Здесь не место давать общую оценку результатов MCA, потому ограничусь краткой констатацией. В начале XXI в. мир-системники продвинулись в решении задач «второй фазы», однако в целом её достижения не очень впечатляют по сравнению с «первой фазой». Впрочем, одно дело, когда пробивается стена, а другое — когда подбирают осколки и выравнивают отверстие, первое всегда выглядит эффективнее. Нужно признать, что основные идеи MCA были сформулированы на «первой фазе». В 1990—2000-е годы ни Валлерстайн, ни его коллеги по мир-системному цеху ничего качественно нового, на мой взгляд, не добавили к старому корпусу идей и концепций. Лучшим, наиболее креативным временем в развитии MCA были 1980-е — самое начало 1990-х годов, именно поэтому в данной работе подавляющее число ссылок относится к этому периоду, позже — главным образом количественный рост. Так, в 1999 г. на международном семинаре «Мир, в который мы вступаем, 2000–2050» И. Валлерстайн представил доклад в виде 32 тезисов, в котором изложил мир-системную схему развития мира в 1450–2050 гг. Несмотря на бурные 1990-е, изменившие многое как в реальности, так и в наших представлениях о ней, 32 тезиса Валлерстайна — где-то на пути от 11 тезисов Маркса к 99 тезисам Лютера — повторили в сжатом виде то, что было прописано в первые 15 лет существования MCA (1975–1990 гг.). Нет прорывных работ и у других мир-системников. Похоже, MCA развивается так же, как и все парадигмы: качественный скачок сменяется количественным ростом, в ходе которого поднимаемые проблемы становятся всё мельче и уже. По терминологии Т. Куна это переход к фазе нормальной науки, я бы сказал, «рутинизация МСА». В связи с этим для перевода мы выбрали текст, написанный Валлерстайном в период подъёма МСА (1983; «Капиталистическая цивилизация» добавлена в издании 1995 г.), текст, в котором в простой и доступной форме изложены основные положения МСА по поводу капитализма.

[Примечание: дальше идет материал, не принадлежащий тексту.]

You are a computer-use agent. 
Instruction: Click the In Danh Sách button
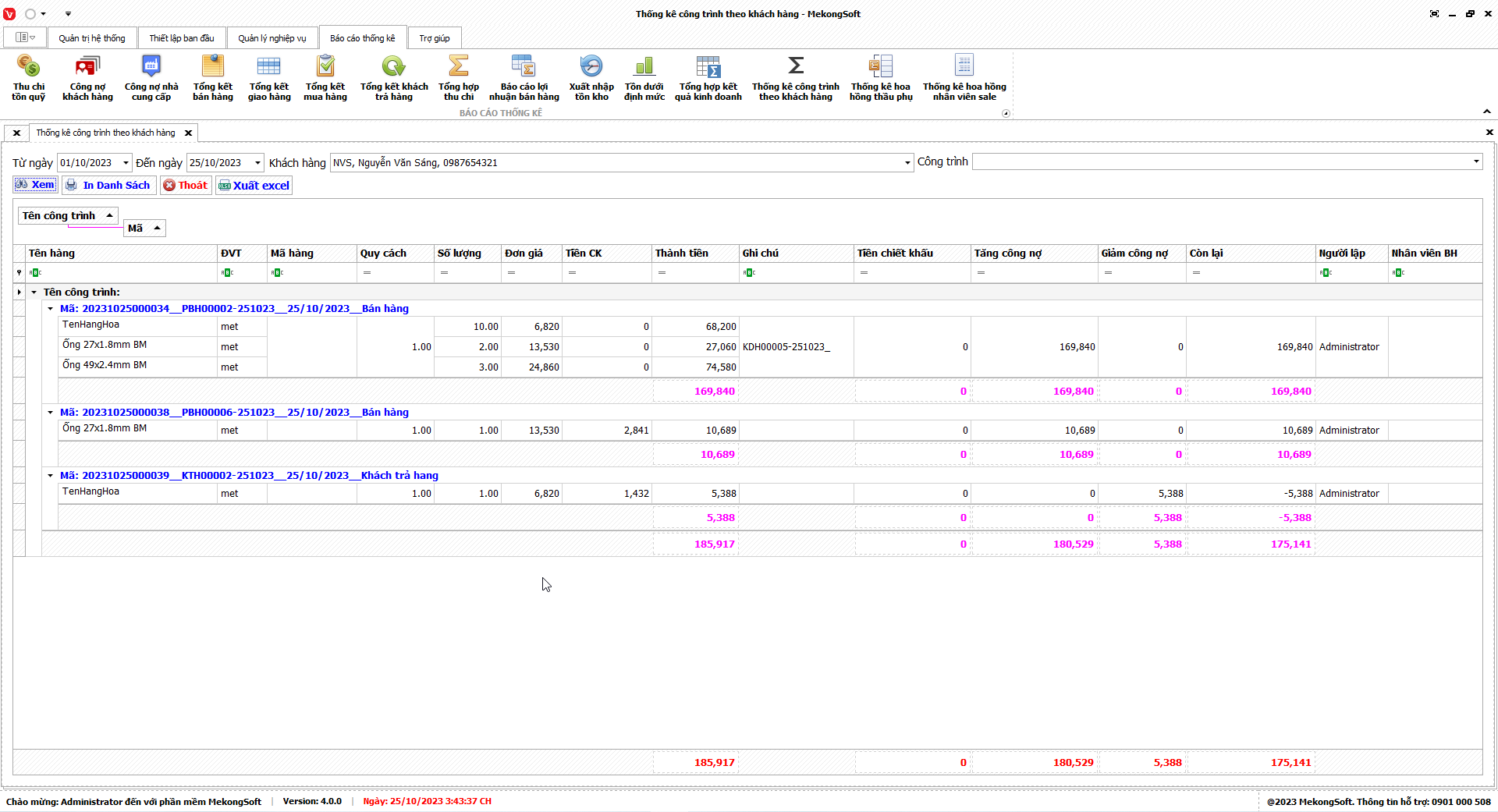pyautogui.click(x=108, y=186)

«Исторический капитализм» и «Капиталистическая цивилизация» — весьма интересные работы, написанные интересным автором. Думаю, их с пользой прочтут многие. Особенно полезны они были бы тем, кто уже второе десятилетие пытается запихнуть нас в светлое капиталистическое будущее — Поле Чудес (т. е. в реальности — помойку) в Стране Дураков. Впрочем, эти запихиватели книги не читают, они по другой части, например, стащить то, что плохо (или даже хорошо) лежит, ограбить — в духе Лисы Алисы и Кота Базилио. Книга замечательного американского учёного Иммануила Валлерстайна о капитализме хорошо прочищает мозги по поводу этой системы и её будущего — «кто не слеп, тот видит», как говаривал один деятель советской истории. И не надо в данном контексте обращать излишнее внимание на его ошибки (на мой взгляд) в интерпретации России и СССР в мировой системе — об эту проблему сломал зубы не один исследователь. В данном случае для нас первостепенную важность имеет то, что Валлерстайн пишет о капитализме, так что последуем совету американского учёного: «
ИСТОРИЧЕСКИЙ КАПИТАЛИЗМ
ВВЕДЕНИЕ
Непосредственная причина написания этой книги — две просьбы, последовавшие одна задругой. Осенью 1980 г. Тьери Пако попросил меня написать небольшую книгу для серии, которую он издавал в Париже. Он предложил тему «капитализм». Я ответил, что в принципе согласен, но хотел бы, чтобы темой стал «исторический капитализм».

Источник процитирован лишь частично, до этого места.